RECORDS SUPPLIED:
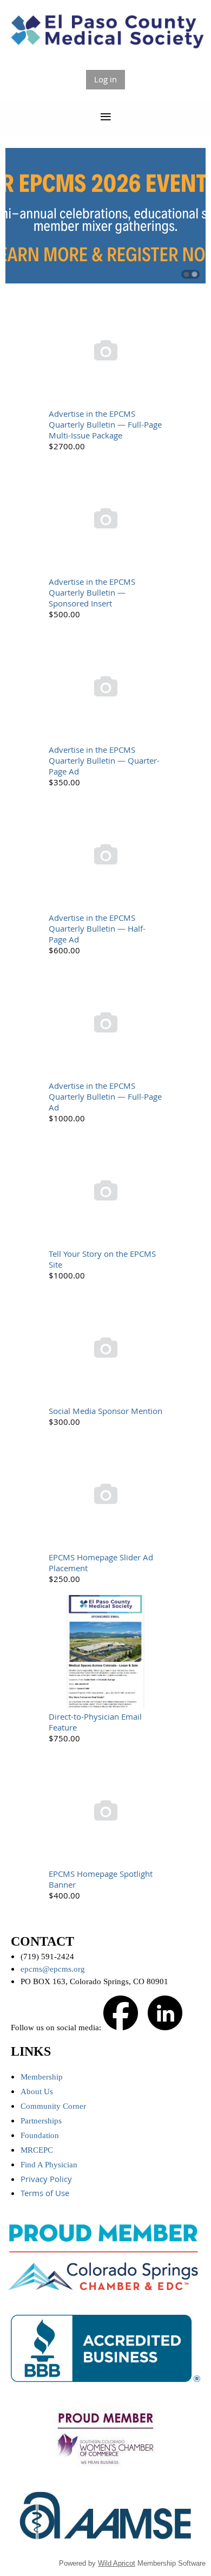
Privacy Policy (47, 2178)
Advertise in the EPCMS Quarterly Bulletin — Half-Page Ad (97, 928)
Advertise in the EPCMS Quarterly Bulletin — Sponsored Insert (92, 592)
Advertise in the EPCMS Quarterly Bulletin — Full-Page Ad (105, 1096)
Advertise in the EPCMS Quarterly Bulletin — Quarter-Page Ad (104, 760)
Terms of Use (46, 2192)
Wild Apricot (116, 2563)
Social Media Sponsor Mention (105, 1410)
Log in (105, 79)
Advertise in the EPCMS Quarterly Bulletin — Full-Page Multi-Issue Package (105, 424)
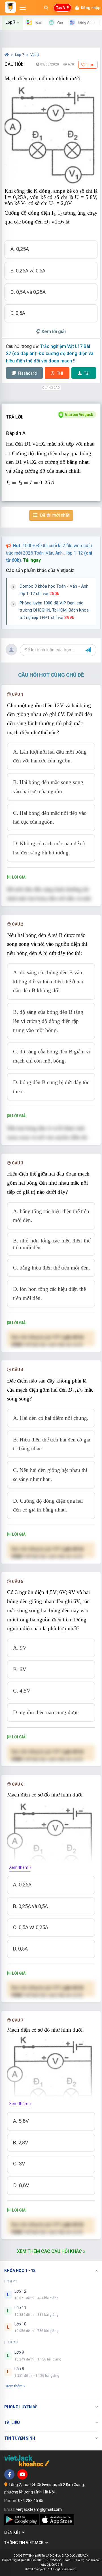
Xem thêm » (20, 1867)
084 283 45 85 (30, 2500)
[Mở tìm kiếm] (46, 7)
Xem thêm (14, 2386)
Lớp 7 (20, 54)
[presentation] (30, 483)
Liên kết (13, 2532)
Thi (60, 373)
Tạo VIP (62, 8)
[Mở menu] (22, 7)
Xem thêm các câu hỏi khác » (51, 2251)
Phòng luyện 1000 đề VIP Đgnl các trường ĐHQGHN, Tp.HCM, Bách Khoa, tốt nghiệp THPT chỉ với (55, 610)
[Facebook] (9, 2474)
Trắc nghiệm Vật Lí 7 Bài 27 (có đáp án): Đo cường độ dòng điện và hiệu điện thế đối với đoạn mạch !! (50, 354)
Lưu (90, 64)
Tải (87, 373)
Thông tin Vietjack (24, 2542)
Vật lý (34, 54)
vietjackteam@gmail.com (39, 2509)
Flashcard (27, 373)
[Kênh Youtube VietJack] (22, 2474)
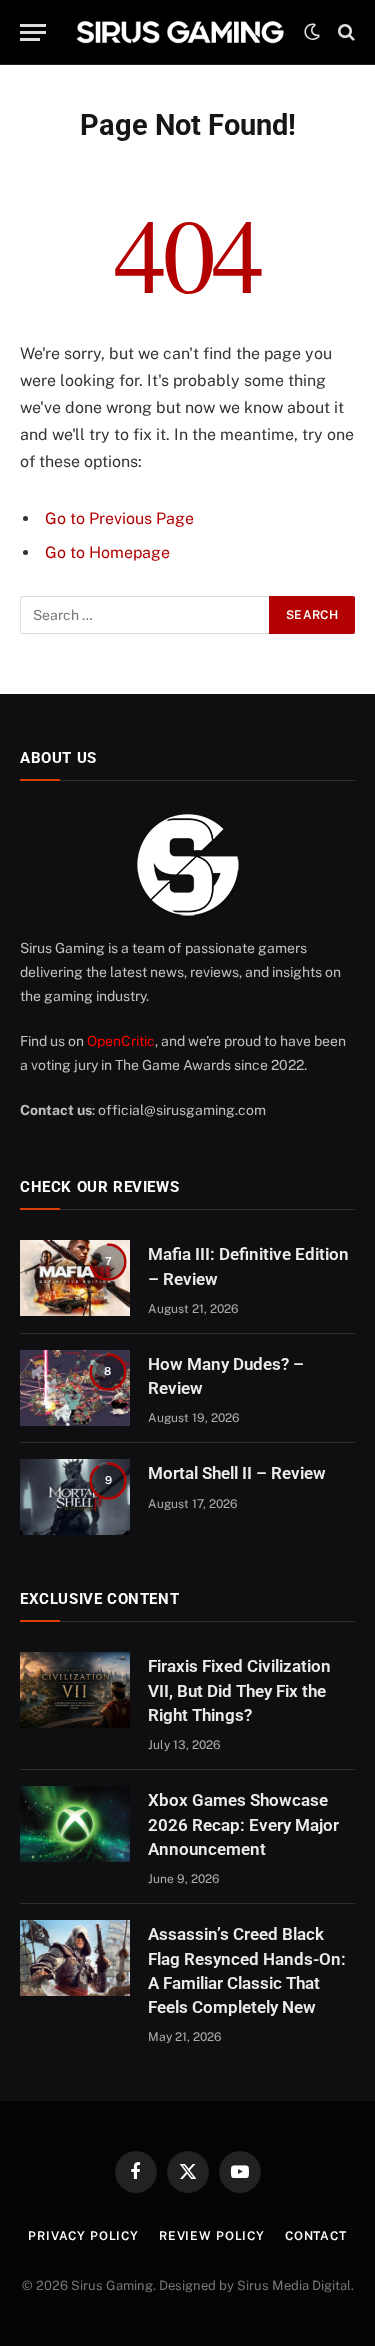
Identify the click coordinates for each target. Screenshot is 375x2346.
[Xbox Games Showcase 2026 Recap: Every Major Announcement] (75, 1824)
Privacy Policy (83, 2236)
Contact (316, 2236)
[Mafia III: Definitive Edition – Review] (75, 1278)
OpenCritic (121, 1041)
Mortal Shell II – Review (237, 1473)
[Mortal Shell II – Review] (75, 1497)
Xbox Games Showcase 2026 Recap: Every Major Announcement (243, 1824)
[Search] (344, 32)
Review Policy (212, 2236)
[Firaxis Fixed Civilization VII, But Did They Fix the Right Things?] (75, 1690)
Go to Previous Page (119, 518)
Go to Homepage (107, 552)
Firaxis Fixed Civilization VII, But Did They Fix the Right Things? (239, 1690)
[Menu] (33, 32)
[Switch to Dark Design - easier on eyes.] (312, 32)
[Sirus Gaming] (180, 32)
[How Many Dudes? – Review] (75, 1388)
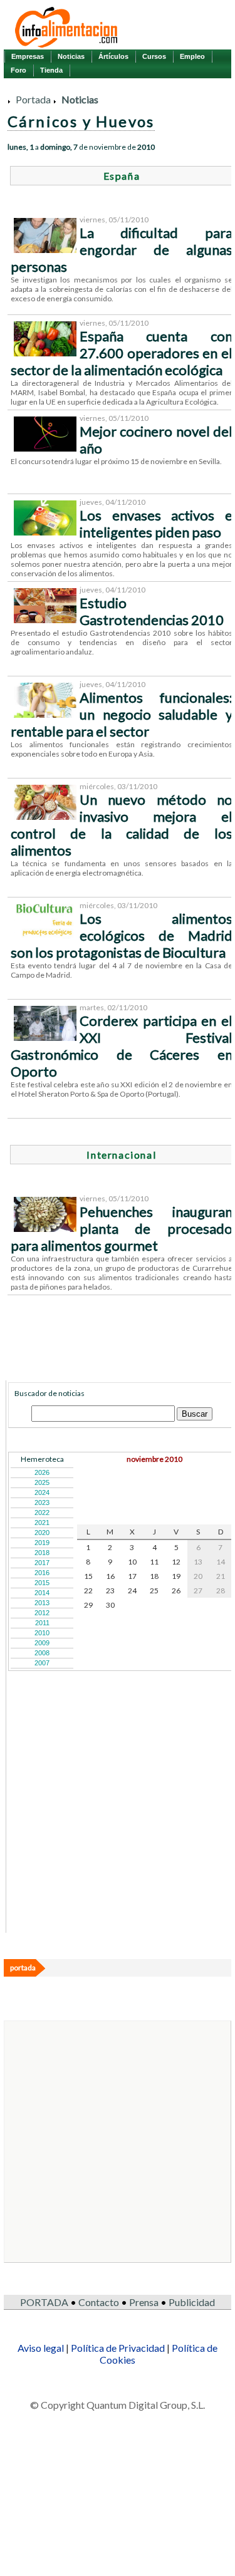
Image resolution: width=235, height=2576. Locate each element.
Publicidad (192, 2302)
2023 (42, 1502)
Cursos (154, 56)
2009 (42, 1643)
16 (110, 1576)
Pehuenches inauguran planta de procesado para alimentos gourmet (121, 1228)
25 (154, 1590)
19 (176, 1576)
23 (110, 1590)
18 (154, 1576)
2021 (42, 1522)
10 (132, 1561)
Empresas (27, 56)
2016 (42, 1572)
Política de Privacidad (118, 2348)
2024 (42, 1492)
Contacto (98, 2302)
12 (176, 1561)
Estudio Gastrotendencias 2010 (152, 611)
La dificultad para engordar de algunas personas (121, 249)
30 (110, 1605)
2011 (42, 1623)
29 (88, 1605)
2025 (42, 1482)
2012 (42, 1612)
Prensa (144, 2302)
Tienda (51, 70)
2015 (42, 1582)
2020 (42, 1532)
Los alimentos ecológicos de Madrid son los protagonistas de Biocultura (121, 935)
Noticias (71, 56)
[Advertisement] (102, 1852)
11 (154, 1561)
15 (88, 1576)
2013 (42, 1602)
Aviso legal (41, 2348)
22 (88, 1590)
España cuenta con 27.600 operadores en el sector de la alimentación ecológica (121, 353)
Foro (18, 70)
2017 (42, 1562)
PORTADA (44, 2302)
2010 (42, 1633)
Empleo (192, 56)
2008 (42, 1653)
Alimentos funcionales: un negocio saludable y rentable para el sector (121, 714)
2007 (42, 1663)
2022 (42, 1512)
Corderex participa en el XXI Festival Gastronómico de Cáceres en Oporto (121, 1046)
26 (176, 1590)
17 (132, 1576)
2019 (42, 1542)
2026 (42, 1472)
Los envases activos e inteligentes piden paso (156, 524)
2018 (42, 1552)
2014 (42, 1592)
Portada (33, 99)
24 (132, 1590)
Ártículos (113, 56)
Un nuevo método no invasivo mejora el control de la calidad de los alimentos (121, 825)
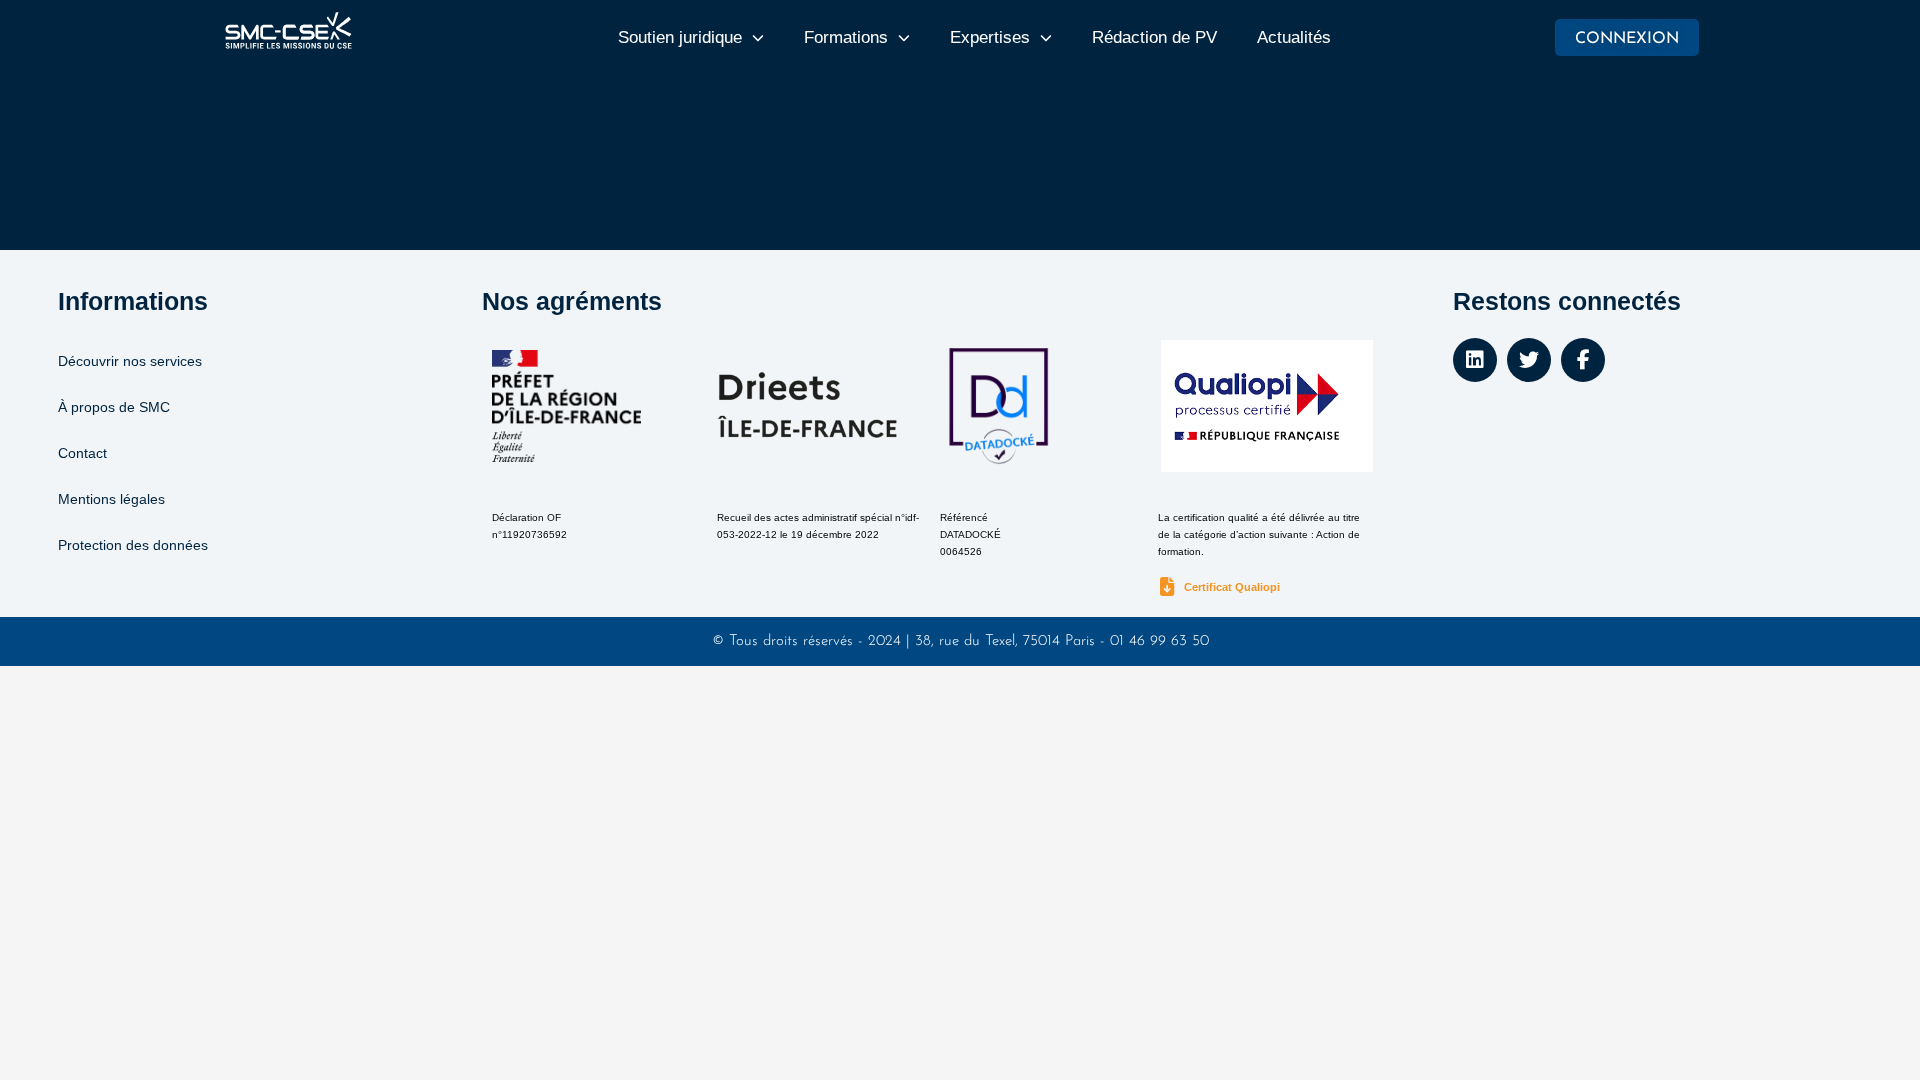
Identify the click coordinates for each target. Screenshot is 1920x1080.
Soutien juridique (680, 37)
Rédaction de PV (1154, 37)
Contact (82, 453)
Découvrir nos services (130, 361)
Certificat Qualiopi (1232, 587)
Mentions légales (111, 499)
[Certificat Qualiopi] (1167, 587)
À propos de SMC (114, 407)
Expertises (990, 37)
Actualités (1294, 37)
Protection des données (133, 545)
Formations (846, 37)
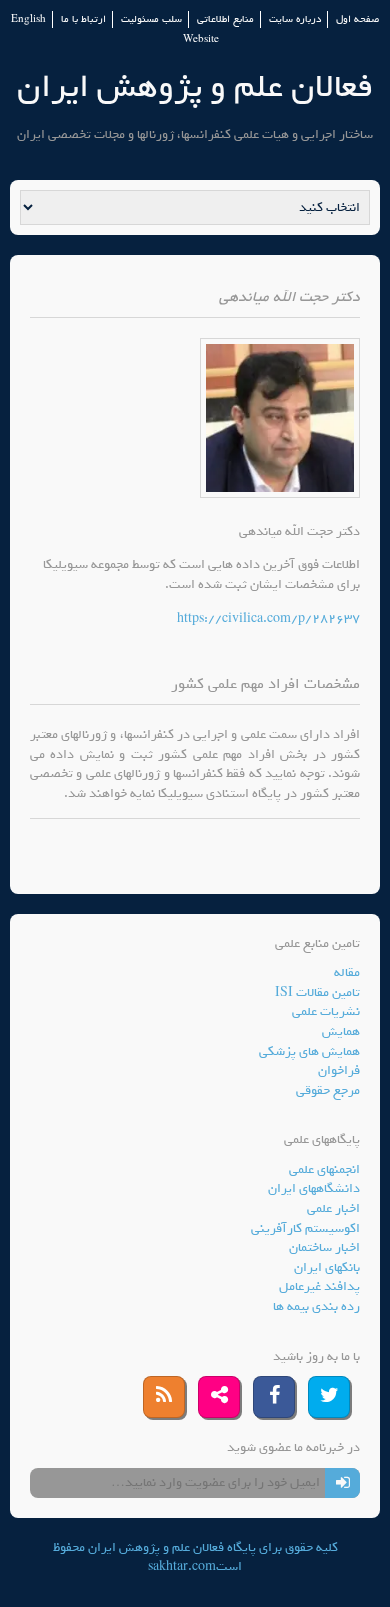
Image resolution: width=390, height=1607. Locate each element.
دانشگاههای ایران (314, 1188)
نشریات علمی (326, 1011)
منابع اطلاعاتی (225, 19)
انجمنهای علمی (324, 1169)
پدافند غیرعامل (319, 1286)
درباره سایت (295, 19)
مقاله (347, 972)
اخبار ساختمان (324, 1247)
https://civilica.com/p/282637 (268, 618)
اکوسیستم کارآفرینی (305, 1228)
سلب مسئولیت (151, 19)
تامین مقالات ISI (317, 992)
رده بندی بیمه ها (316, 1306)
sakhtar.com (182, 1566)
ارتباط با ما (83, 19)
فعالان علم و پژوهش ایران (195, 86)
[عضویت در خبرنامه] (342, 1483)
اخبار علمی (333, 1208)
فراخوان (339, 1070)
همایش (341, 1031)
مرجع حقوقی (328, 1090)
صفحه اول (357, 19)
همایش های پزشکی (309, 1051)
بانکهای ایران (327, 1267)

WORK INSTRUCTION: With all pictures omitted, repeat every record above word for word.

PROBLEM SOLUTION:
Privacy Policy (47, 2178)
Advertise in the EPCMS Quarterly Bulletin — Half-Page Ad (97, 928)
Advertise in the EPCMS Quarterly Bulletin — Sponsored Insert (92, 592)
Advertise in the EPCMS Quarterly Bulletin — Full-Page Ad (105, 1096)
Advertise in the EPCMS Quarterly Bulletin — Quarter-Page Ad (104, 760)
Terms of Use (46, 2192)
Wild Apricot (116, 2563)
Social Media Sponsor Mention (105, 1410)
Log in (105, 79)
Advertise in the EPCMS Quarterly Bulletin — Full-Page Multi-Issue Package (105, 424)
Xem thêm » (20, 1867)
084 283 45 85 (30, 2500)
[Mở tìm kiếm] (46, 7)
Xem thêm (14, 2386)
Lớp 7 (20, 54)
[presentation] (30, 483)
Liên kết (13, 2532)
Thi (60, 373)
Tạo VIP (62, 8)
[Mở menu] (22, 7)
Xem thêm các câu hỏi khác » (51, 2251)
Phòng luyện 1000 đề VIP Đgnl các trường ĐHQGHN, Tp.HCM, Bách Khoa, tốt nghiệp THPT chỉ với (55, 610)
[Facebook] (9, 2474)
Trắc nghiệm Vật Lí 7 Bài 27 (có đáp án): Đo cường độ dòng điện và hiệu điện thế đối với đoạn mạch !! (50, 354)
Lưu (90, 64)
Tải (87, 373)
Thông tin Vietjack (24, 2542)
Vật lý (34, 54)
vietjackteam@gmail.com (39, 2509)
Flashcard (27, 373)
[Kênh Youtube VietJack] (22, 2474)
Identify the click coordinates for each target. Screenshot is 375x2346.
[Xbox Games Showcase 2026 Recap: Every Major Announcement] (75, 1824)
Privacy Policy (83, 2236)
Contact (316, 2236)
[Mafia III: Definitive Edition – Review] (75, 1278)
OpenCritic (121, 1041)
Mortal Shell II – Review (237, 1473)
[Mortal Shell II – Review] (75, 1497)
Xbox Games Showcase 2026 Recap: Every Major Announcement (243, 1824)
[Search] (344, 32)
Review Policy (212, 2236)
[Firaxis Fixed Civilization VII, But Did They Fix the Right Things?] (75, 1690)
Go to Previous Page (119, 518)
Go to Homepage (107, 552)
Firaxis Fixed Civilization VII, But Did They Fix the Right Things? (239, 1690)
[Menu] (33, 32)
[Switch to Dark Design - easier on eyes.] (312, 32)
[Sirus Gaming] (180, 32)
[How Many Dudes? – Review] (75, 1388)
Image resolution: width=235, height=2576. Locate each element.
Publicidad (192, 2302)
2023 (42, 1502)
Cursos (154, 56)
2009 (42, 1643)
16 (110, 1576)
Pehuenches inauguran planta de procesado para alimentos gourmet (121, 1228)
25 (154, 1590)
19 (176, 1576)
23 (110, 1590)
18 (154, 1576)
2021 (42, 1522)
10 (132, 1561)
Empresas (27, 56)
2016 (42, 1572)
Política de Privacidad (118, 2348)
2024 (42, 1492)
Contacto (98, 2302)
12 (176, 1561)
Estudio Gastrotendencias 2010 (152, 611)
La dificultad para engordar de algunas personas (121, 249)
30 (110, 1605)
2011 (42, 1623)
29 (88, 1605)
2025 (42, 1482)
2012 (42, 1612)
Prensa (144, 2302)
Tienda (51, 70)
2015 (42, 1582)
2020 (42, 1532)
Los alimentos ecológicos de Madrid son los protagonistas de Biocultura (121, 935)
Noticias (71, 56)
[Advertisement] (102, 1852)
11 (154, 1561)
15 (88, 1576)
2013 (42, 1602)
Aviso legal (41, 2348)
22 (88, 1590)
España cuenta con 27.600 operadores en el sector de la alimentación ecológica (121, 353)
Foro (18, 70)
2017 (42, 1562)
PORTADA (44, 2302)
2010 (42, 1633)
Empleo (192, 56)
2008 (42, 1653)
Alimentos funcionales: un negocio saludable y rentable para el sector (121, 714)
2007 (42, 1663)
2022 (42, 1512)
Corderex participa en el XXI Festival Gastronómico de Cáceres en Oporto (121, 1046)
26 (176, 1590)
17 (132, 1576)
2019 (42, 1542)
2026 (42, 1472)
Los envases activos e inteligentes piden paso (156, 524)
2018 (42, 1552)
2014 (42, 1592)
Portada (33, 99)
24 (132, 1590)
Ártículos (113, 56)
Un nuevo método no invasivo mejora el control de la calidad de los alimentos (121, 825)
Identify the click coordinates for each target. Screenshot is 1920x1080.
Soutien juridique (680, 37)
Rédaction de PV (1154, 37)
Contact (82, 453)
Découvrir nos services (130, 361)
Certificat Qualiopi (1232, 587)
Mentions légales (111, 499)
[Certificat Qualiopi] (1167, 587)
À propos de SMC (114, 407)
Expertises (990, 37)
Actualités (1294, 37)
Protection des données (133, 545)
Formations (846, 37)
Image resolution: width=390, height=1607. Locate each element.
دانشگاههای ایران (314, 1188)
نشریات علمی (326, 1011)
منابع اطلاعاتی (225, 19)
انجمنهای علمی (324, 1169)
پدافند غیرعامل (319, 1286)
درباره سایت (295, 19)
مقاله (347, 972)
اخبار ساختمان (324, 1247)
https://civilica.com/p/282637 (268, 618)
اکوسیستم کارآفرینی (305, 1228)
سلب مسئولیت (151, 19)
تامین مقالات ISI (317, 992)
رده بندی بیمه ها (316, 1306)
sakhtar.com (182, 1566)
ارتباط با ما (83, 19)
فعالان علم و پژوهش ایران (195, 86)
[عضویت در خبرنامه] (342, 1483)
اخبار علمی (333, 1208)
فراخوان (339, 1070)
همایش (341, 1031)
مرجع حقوقی (328, 1090)
صفحه اول (357, 19)
همایش های پزشکی (309, 1051)
بانکهای ایران (327, 1267)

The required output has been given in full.